Slack, the hip and groovy business chat service that has been the darling of various technology blogs, has found itself in the unfortunate position of admitting that it has been hacked.
In a blog post, Anne Toth of Slack, has described how hackers managed to access an internal database containing customers’ names, usernames, email addresses, one-way encrypted passwords, and potentially other information including Skype IDs and phone numbers.
Apparently the firm was only able to confirm the hack – which took place over four days in February – “recently”.
We were recently able to confirm that there was unauthorized access to a Slack database storing user profile information. We have since blocked this unauthorized access and made additional changes to our technical infrastructure to prevent future incidents. We have also released two factor authentication and we strongly encourage all users to enable this security feature.
We are very aware that our service is essential to many teams. Earning your trust through the operation of a secure service will always be our highest priority. We deeply regret this incident and apologize to you, and to everyone who relies on Slack, for the inconvenience.
The lack of a clear timeline means that users are left in the dark about whether it has taken Slack a little over three weeks to notify customers that their systems have been hacked, or closer to two months.
Certainly I would be interested to hear precisely when (rather than “recently”) Slack discovered it had been attacked, and whether it has deliberately delayed the announcement until it was ready to announce new security features like two-factor authentication.
The good news is that it doesn’t appear that the attackers were able to access any financial or payment card information.
However, when you read Slack’s FAQ about the security incident you are left with the impression that some businesses may have had their private communications via the service also snooped upon.
Q: Were my messages taken/read/accessed?
If you have not been explicitly informed by us in a separate communication that we detected suspicious activity involving your Slack account, we are very confident that there was no unauthorized access to any of your team data (such as messages or files).

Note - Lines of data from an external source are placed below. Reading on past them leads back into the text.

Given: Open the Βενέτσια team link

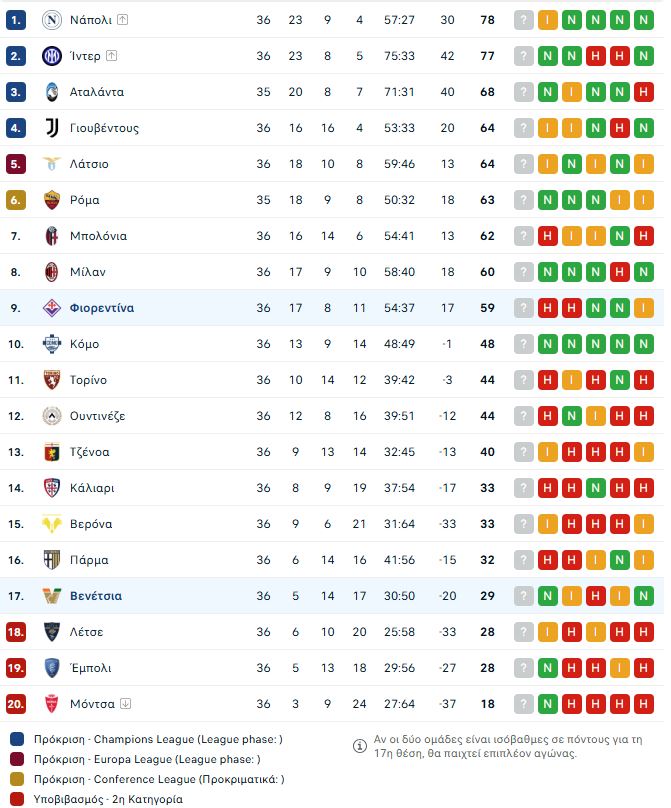Looking at the screenshot, I should click(x=96, y=596).
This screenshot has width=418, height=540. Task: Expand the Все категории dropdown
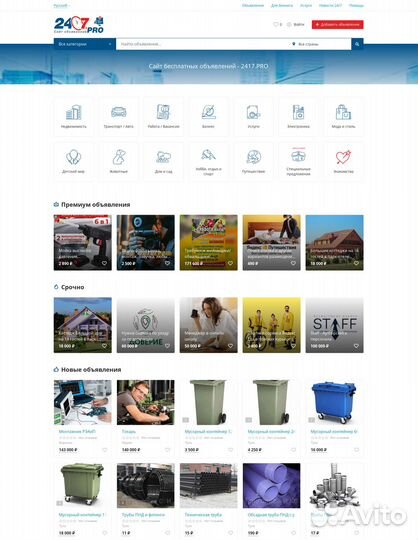pyautogui.click(x=85, y=44)
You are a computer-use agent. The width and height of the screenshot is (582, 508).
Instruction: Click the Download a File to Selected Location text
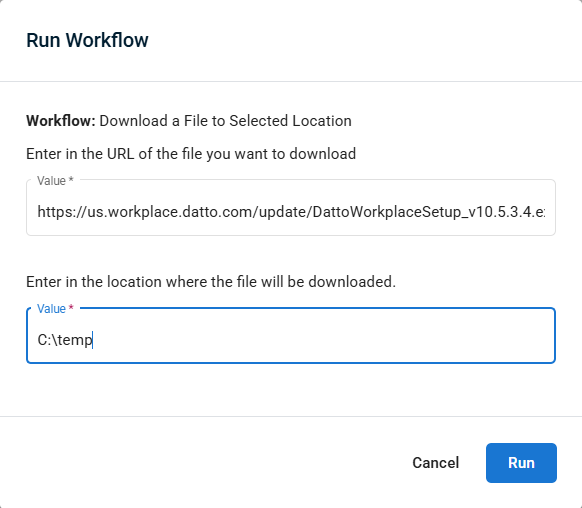(x=225, y=121)
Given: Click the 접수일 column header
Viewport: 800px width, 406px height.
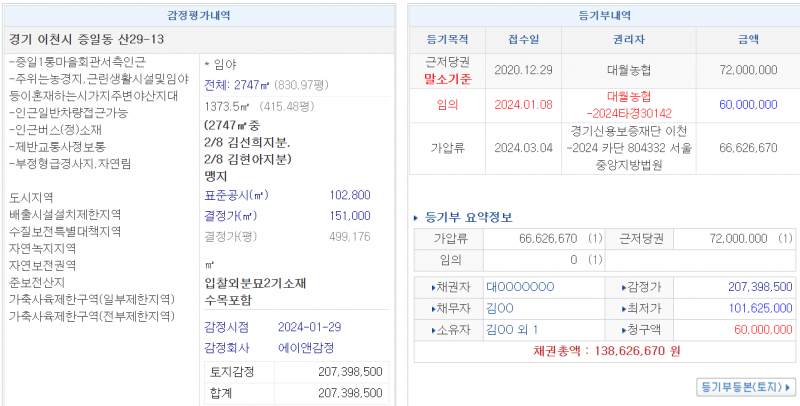Looking at the screenshot, I should (x=523, y=40).
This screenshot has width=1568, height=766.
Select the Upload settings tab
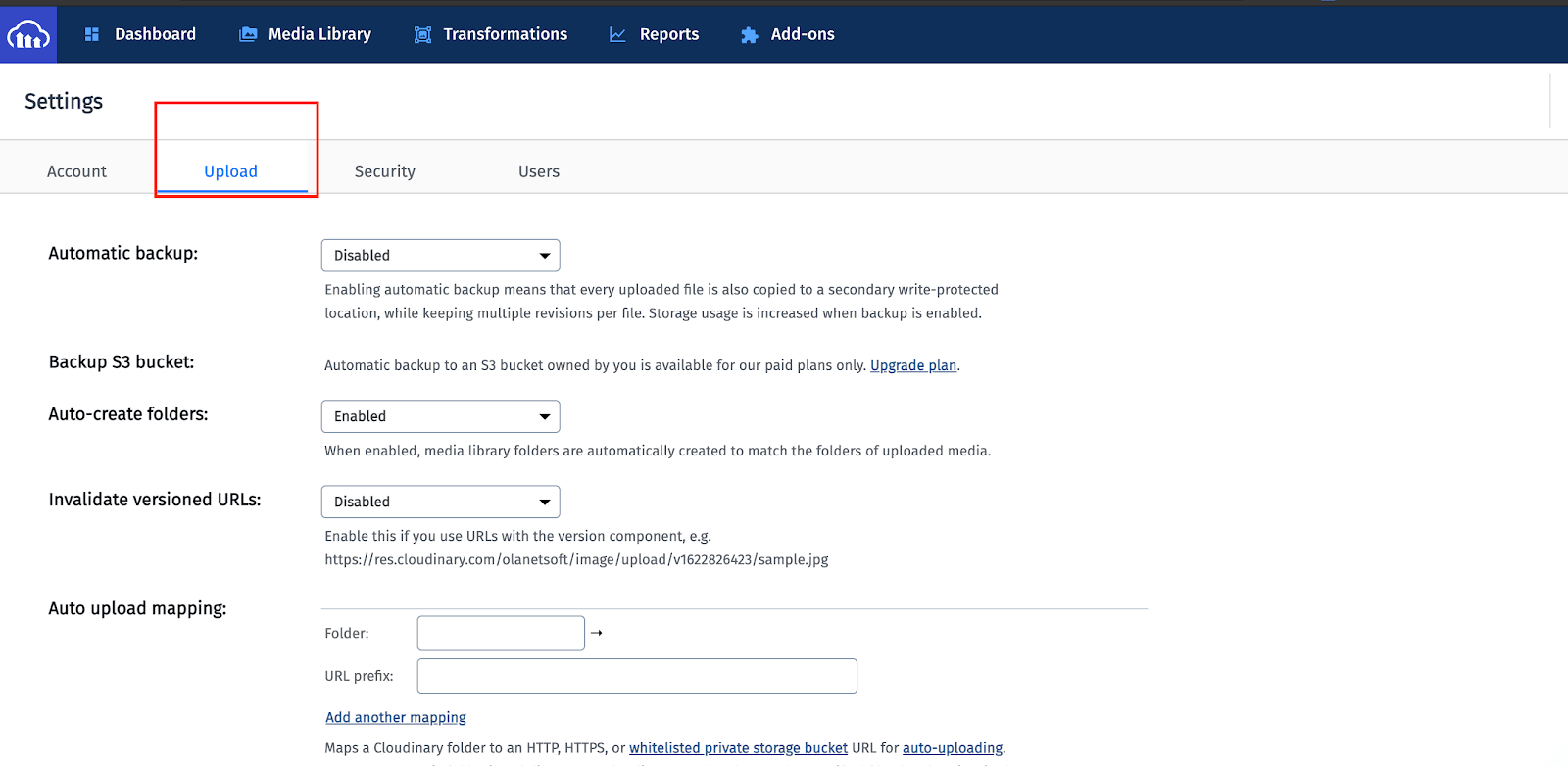(x=230, y=171)
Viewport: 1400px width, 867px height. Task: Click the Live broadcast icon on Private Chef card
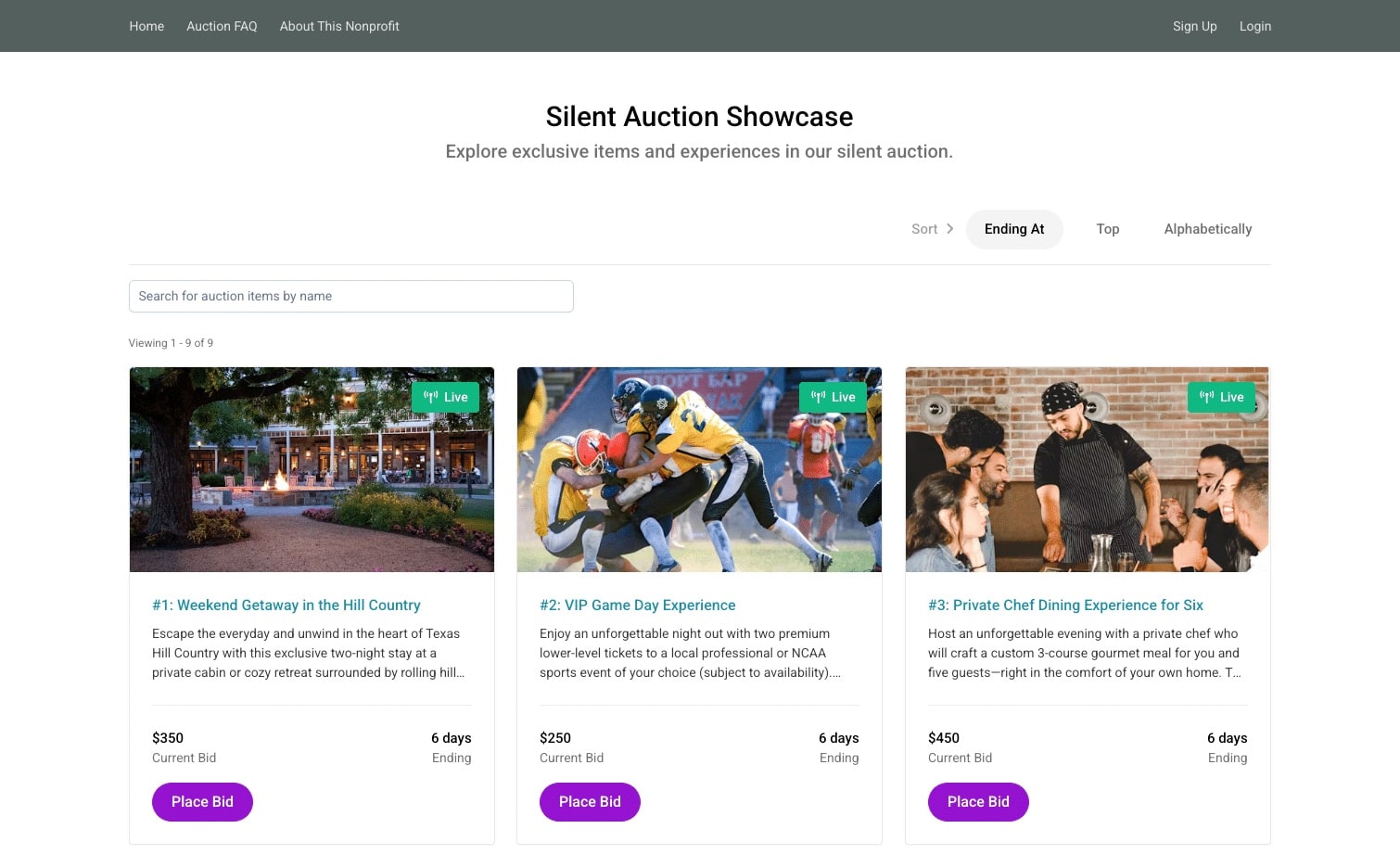click(1208, 396)
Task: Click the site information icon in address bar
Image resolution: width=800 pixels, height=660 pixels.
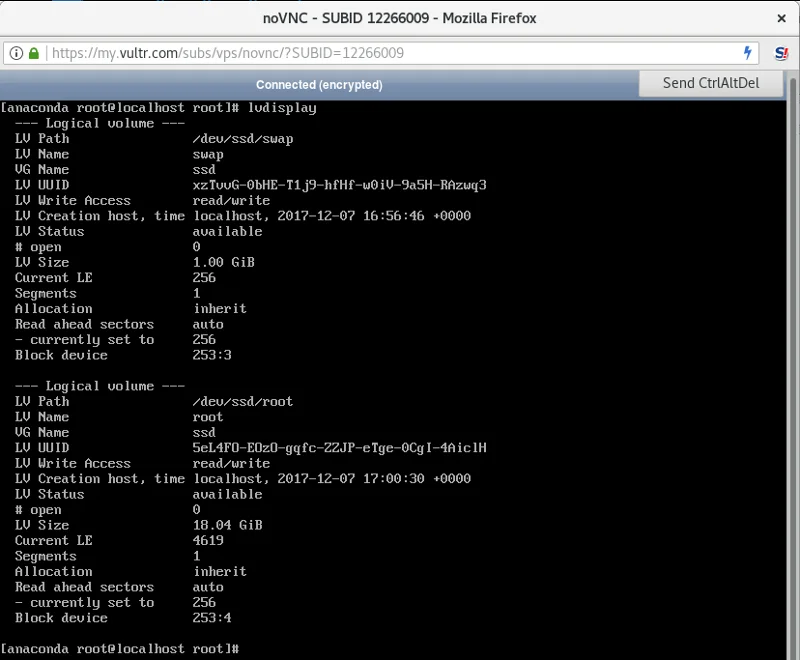Action: coord(16,53)
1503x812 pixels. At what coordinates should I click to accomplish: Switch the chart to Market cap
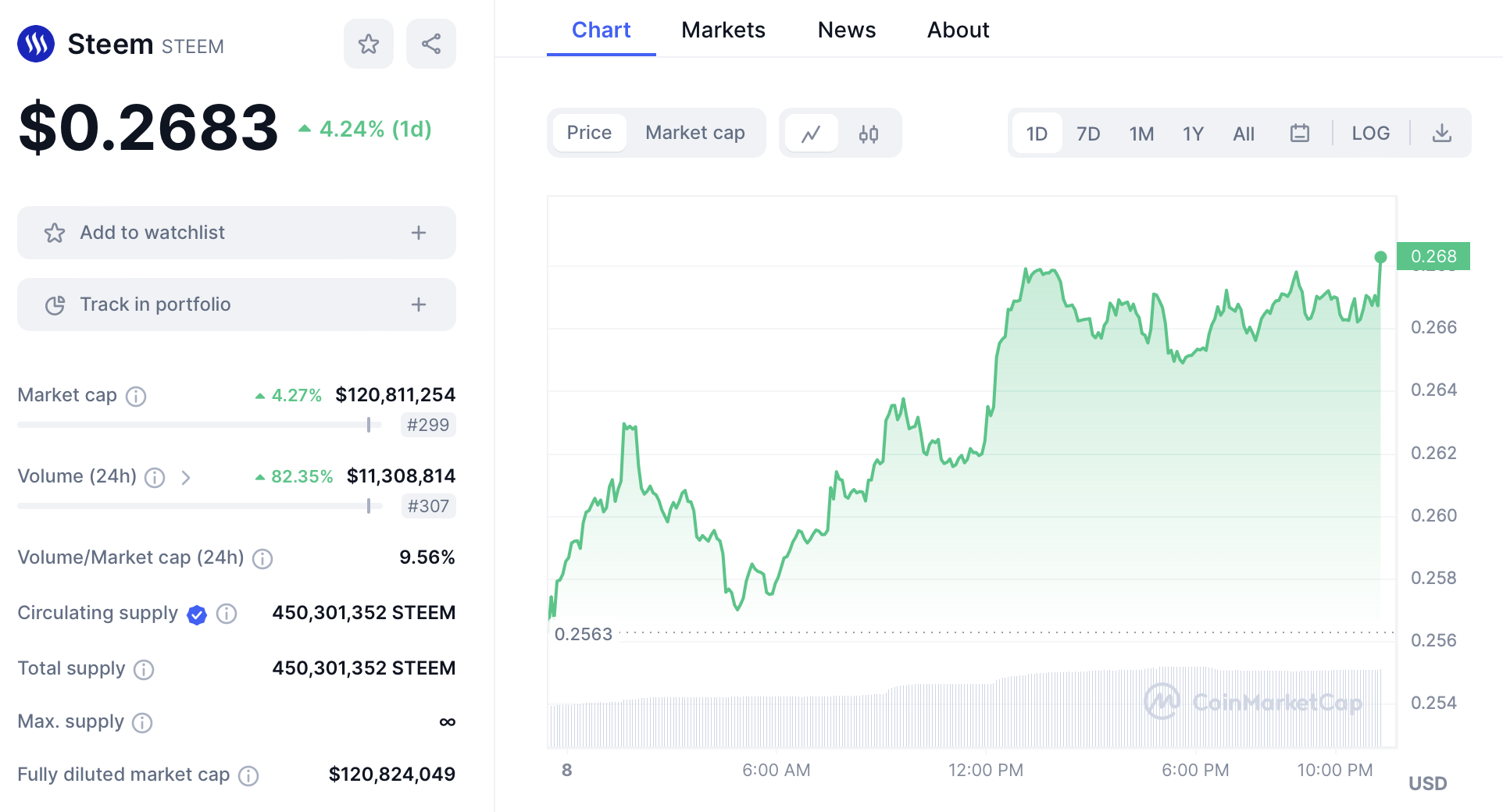point(694,133)
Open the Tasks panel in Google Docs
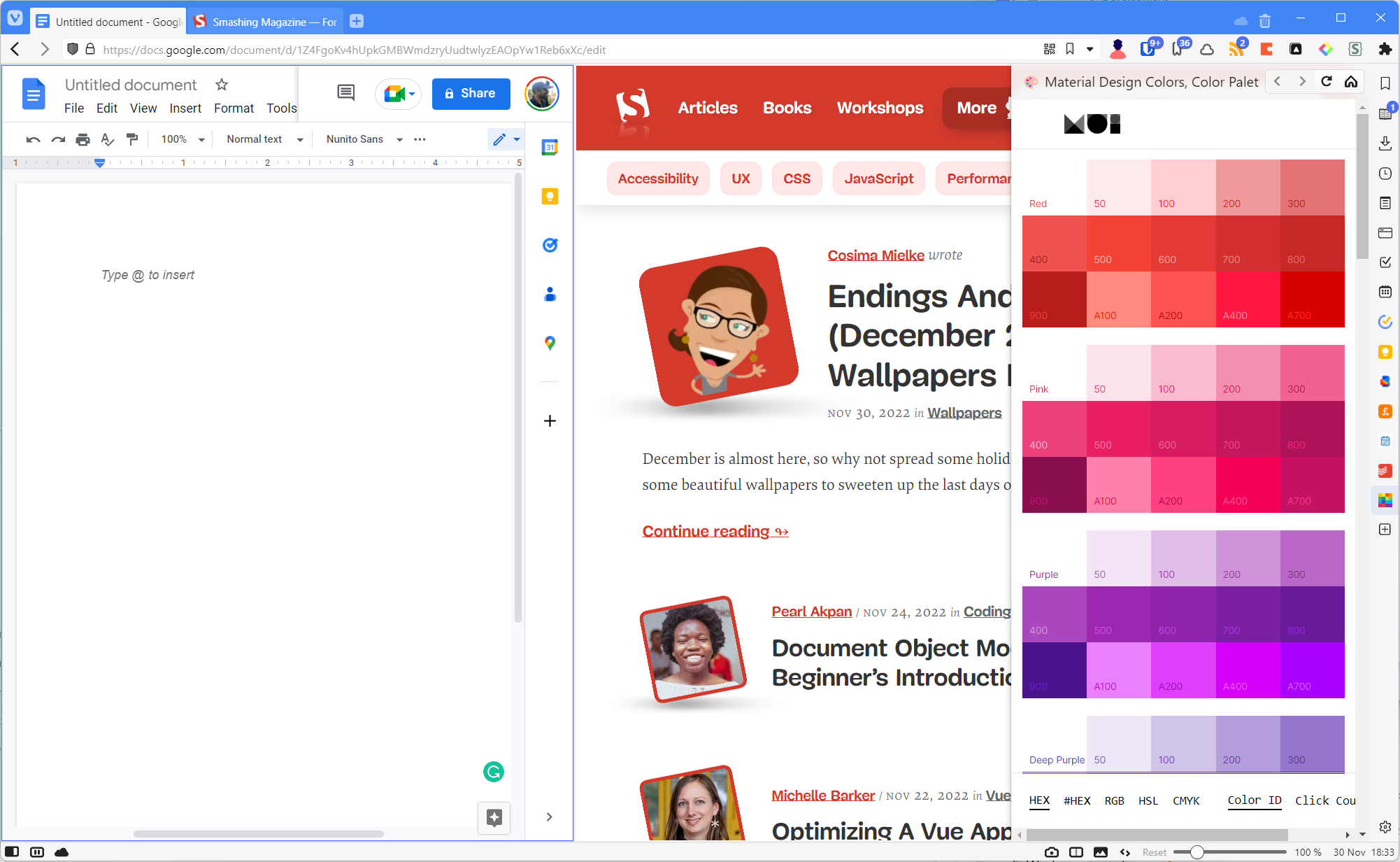1400x862 pixels. click(x=550, y=245)
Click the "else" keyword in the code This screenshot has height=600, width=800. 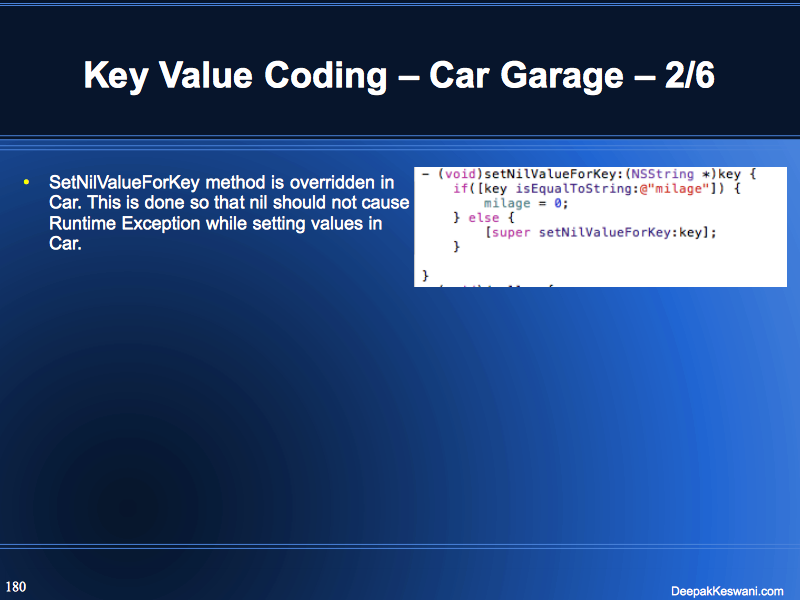click(484, 217)
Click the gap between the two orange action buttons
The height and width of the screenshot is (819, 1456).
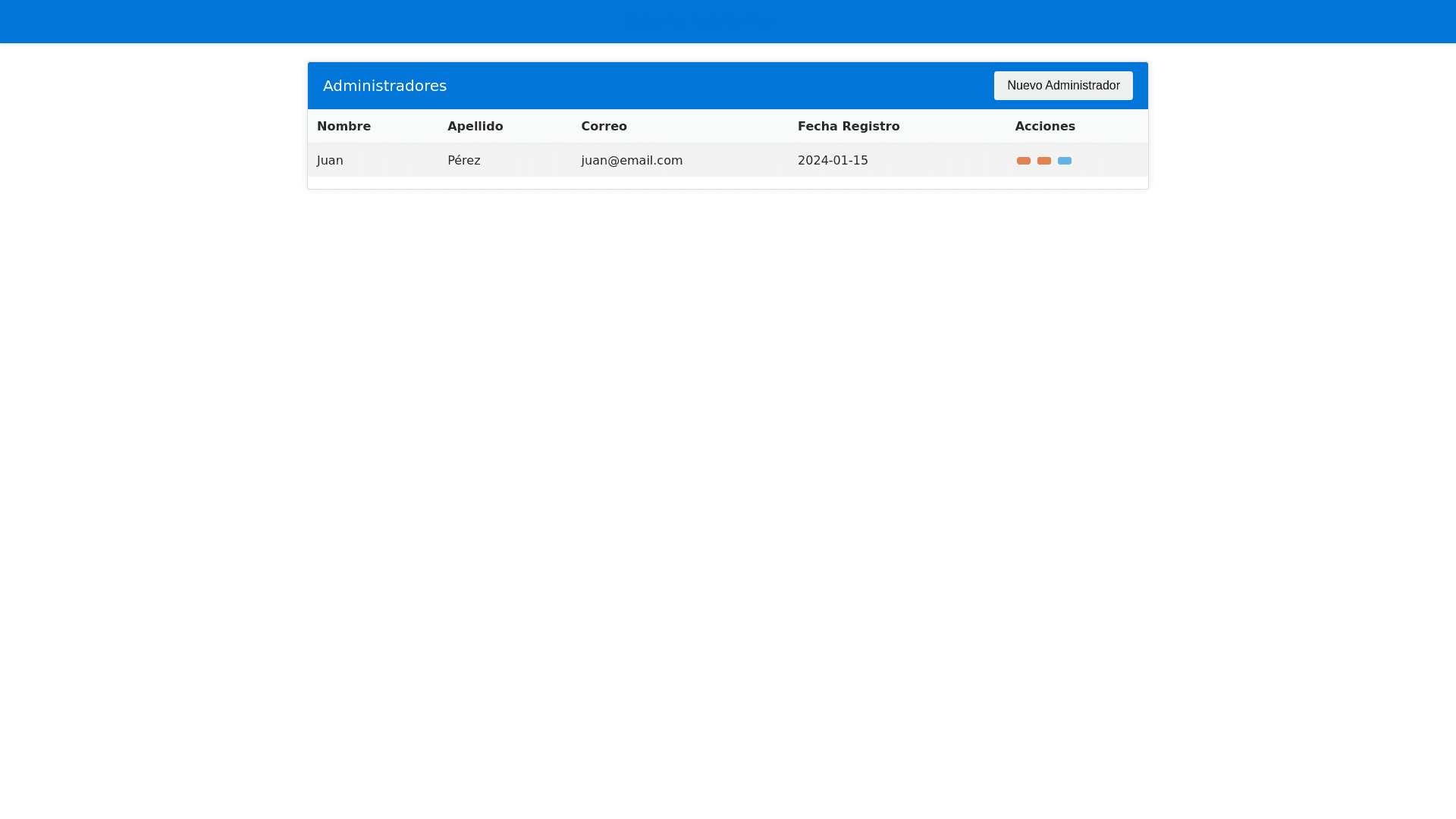pyautogui.click(x=1034, y=161)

Of course, if Slack is admitting that some of its customers’ communications might have been accessed you have to wonder what technically would have prevented the hackers from accessing other customers’ messages too.
Perhaps Slack has systems in place to see what accounts and communications the hackers may have accessed, and so believes that deeper compromise is limited – but questions may still need to be asked about whether stronger security is required to prevent serious attacks happening in the future.
A statement issued by Slack to Cult of Mac appears to shed a little more light on this:
“We can not comment beyond details in the blog post about any other unauthorized activity that may have affected individual accounts. We have been in direct communication with a very small number of individual account holders and team owners, but will not be commenting publicly about these accounts. We can confirm that there was no access to databases containing message archives or other similar sensitive team data as part of this incident.”
“Message archives are not encrypted on the server side (search is an important part of Slack and it is not possible to both securely encrypt messages and offer search as a feature).”
Can you trust Slack to be secure? Is it yet another case of an online service that has grown rapidly, without treating security and privacy as a top priority?
The jury is currently out. If I was a customer of Slack I would need them to work hard to rebuild my trust, and be more transparent about what occurred to reassure me that they weren’t attempting to massage the breach notification for PR reasons.
If you are a Slack user I would recommend that, at the very least, you remember to be careful what you share, warn your colleagues to be on the look out for phishing messages and targeted attacks (the bad guys have got your contact details now, remember?) and enable two-factor authentication as soon as possible.